Bookended by wood-fired pizza for lunch and the Bacchanalian sundown roast, CookNScribble’s PopUp Food Magazine, learn-by-watching format logged oral histories of the Hudson Valley’s Mexican Diaspora, staged an NPR interview with pit master and baker Neftali Duran, and saw Zarela Martinez make nuevo guacamole, while explaining that Mexican cuisine uses all the parts of the vegetable in its life cycle (from squash tendril to blossom to fruit to seed), a nose-to-tail veggie variation we Northerners might learn. A barn full of super heroes of the NYC food media (from the The Gay Gourmet to Gluten-Free Girl), and an unexpected turnout from Edible magazine colleagues (including Orlando, Michiana, Austin, Hudson Valley, Boston and Nutmeg), scribbled and pecked and absorbed some other trends that are shaping food writing.
1. Recipes are the dominant currency of food-related web surfing. Increasingly, recipes with pictures are de rigeur.
2. Still, as more and more people join the food movement, they want the long-format too, even if they might read it on their phones, the “third screen.”
3. In this brave new world, puny, literary word choices—especially for titles—are being supplanted by “clear is the new cute” writing for the benefit of SEO and future-minded taxonomy. (“Who will be the first to offer Pandora-like algorithms for food seekers?,” a colleague from the Food Network asked.)
4. HTML5 might make online publishing easier, cheaper, faster (a colleague from Zester Daily said it’s just the latest “silver bullet”), but content will still need to written and designed, increasingly on tight budgets, and with audio, video and other enriched, multi-platform bells and whistles. Even the big, high-traffic boys, like theKitchn, Food Network and Epicurious, are constantly tweaking UX to keep up with elusive monetization.

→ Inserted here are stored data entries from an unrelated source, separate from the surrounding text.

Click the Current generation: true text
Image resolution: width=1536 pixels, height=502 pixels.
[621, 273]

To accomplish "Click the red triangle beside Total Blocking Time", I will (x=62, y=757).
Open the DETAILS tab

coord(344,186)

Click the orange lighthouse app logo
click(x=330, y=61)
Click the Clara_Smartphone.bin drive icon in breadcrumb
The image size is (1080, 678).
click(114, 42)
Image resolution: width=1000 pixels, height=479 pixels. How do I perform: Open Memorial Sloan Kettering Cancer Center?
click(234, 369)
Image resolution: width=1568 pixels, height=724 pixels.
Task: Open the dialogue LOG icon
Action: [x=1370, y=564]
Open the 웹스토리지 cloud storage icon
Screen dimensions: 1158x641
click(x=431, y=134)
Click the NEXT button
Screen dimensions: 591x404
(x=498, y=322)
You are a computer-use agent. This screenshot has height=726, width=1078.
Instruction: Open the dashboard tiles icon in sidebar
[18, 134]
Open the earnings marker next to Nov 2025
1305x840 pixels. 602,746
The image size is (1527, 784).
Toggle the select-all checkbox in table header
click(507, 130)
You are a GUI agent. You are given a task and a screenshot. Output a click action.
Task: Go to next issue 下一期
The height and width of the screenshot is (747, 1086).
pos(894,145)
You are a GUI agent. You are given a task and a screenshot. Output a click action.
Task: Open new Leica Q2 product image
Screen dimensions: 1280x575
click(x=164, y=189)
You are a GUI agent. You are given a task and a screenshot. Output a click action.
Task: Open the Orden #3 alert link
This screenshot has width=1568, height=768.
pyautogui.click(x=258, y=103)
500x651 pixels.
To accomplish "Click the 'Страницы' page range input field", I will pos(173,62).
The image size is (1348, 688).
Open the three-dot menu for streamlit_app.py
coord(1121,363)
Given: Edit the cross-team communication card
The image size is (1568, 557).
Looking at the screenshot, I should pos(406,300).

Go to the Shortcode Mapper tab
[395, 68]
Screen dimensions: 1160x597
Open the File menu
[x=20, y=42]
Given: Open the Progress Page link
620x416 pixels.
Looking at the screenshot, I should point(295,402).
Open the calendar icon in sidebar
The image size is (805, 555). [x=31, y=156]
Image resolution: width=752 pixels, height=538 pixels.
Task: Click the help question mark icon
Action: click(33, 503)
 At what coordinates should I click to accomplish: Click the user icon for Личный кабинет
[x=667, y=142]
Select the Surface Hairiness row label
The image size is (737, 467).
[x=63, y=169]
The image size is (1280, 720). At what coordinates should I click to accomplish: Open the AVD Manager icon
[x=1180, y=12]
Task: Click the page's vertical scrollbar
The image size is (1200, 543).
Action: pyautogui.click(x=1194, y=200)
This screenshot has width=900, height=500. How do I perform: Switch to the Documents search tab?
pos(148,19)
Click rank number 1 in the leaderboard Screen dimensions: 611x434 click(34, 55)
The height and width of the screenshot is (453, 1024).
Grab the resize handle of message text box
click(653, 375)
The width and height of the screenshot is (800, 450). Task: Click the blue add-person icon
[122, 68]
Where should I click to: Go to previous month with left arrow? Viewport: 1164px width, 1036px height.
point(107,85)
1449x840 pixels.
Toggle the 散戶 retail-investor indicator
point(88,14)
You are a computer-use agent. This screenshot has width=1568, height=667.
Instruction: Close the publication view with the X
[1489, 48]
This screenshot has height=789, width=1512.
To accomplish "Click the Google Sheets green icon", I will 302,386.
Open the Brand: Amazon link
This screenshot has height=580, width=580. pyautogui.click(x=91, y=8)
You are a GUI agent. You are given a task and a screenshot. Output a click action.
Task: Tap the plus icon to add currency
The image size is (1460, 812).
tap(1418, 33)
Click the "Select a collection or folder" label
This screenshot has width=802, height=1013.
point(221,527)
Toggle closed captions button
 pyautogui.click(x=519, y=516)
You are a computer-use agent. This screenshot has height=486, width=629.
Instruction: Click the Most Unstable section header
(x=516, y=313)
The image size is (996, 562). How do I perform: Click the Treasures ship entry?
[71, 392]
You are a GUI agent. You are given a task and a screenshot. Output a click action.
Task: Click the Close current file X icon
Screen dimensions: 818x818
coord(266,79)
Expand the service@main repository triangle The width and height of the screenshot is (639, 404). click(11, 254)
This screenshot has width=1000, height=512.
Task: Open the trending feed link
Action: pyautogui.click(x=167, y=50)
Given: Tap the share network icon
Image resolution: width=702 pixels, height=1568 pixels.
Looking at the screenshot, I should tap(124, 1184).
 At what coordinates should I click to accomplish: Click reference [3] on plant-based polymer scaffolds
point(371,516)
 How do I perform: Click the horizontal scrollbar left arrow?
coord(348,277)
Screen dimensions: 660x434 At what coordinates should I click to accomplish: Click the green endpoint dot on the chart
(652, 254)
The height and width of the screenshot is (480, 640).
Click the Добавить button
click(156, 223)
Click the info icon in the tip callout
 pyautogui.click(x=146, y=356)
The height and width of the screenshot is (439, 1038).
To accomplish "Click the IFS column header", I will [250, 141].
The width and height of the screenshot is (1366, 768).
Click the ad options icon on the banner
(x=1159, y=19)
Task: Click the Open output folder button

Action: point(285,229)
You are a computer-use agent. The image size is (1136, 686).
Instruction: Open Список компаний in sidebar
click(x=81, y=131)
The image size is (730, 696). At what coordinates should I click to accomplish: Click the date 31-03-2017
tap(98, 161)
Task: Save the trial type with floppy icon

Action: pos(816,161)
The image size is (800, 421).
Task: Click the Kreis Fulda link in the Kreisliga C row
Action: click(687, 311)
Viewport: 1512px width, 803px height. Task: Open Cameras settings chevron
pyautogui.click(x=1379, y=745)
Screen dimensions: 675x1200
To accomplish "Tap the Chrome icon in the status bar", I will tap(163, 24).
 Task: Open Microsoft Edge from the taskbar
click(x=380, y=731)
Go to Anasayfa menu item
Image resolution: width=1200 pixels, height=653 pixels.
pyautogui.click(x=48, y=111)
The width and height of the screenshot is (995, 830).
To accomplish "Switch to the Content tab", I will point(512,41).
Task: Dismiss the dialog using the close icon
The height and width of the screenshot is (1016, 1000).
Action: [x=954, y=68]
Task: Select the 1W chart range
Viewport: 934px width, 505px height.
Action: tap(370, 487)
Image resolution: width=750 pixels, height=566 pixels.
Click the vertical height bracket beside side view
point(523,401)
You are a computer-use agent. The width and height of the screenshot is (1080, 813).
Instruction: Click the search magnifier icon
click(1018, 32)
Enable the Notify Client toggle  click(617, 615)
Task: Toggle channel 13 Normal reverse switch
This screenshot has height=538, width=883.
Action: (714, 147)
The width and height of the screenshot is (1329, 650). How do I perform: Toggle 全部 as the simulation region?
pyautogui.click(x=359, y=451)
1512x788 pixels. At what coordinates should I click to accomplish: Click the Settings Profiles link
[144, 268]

5. Good news. Despite the power and perils of crowd-sourcing (for recipes, for instance), when faced with limited resources, we might all consider skill-sourcing (asking our colleagues what they can do well or want to learn how to do well), sort of like how our deputy editor and photo editor put together the slideshow in the new digital edition of Edible Brooklyn).
6. And at least for now, keep printing magazines—LongHouse itself printed a 4-signature chronicle in honor of the gathering. Humans still prefer paper to their tablets, at least for snuggling up with on the sofa and in other “sacred spaces.” And what’s more sacred than food?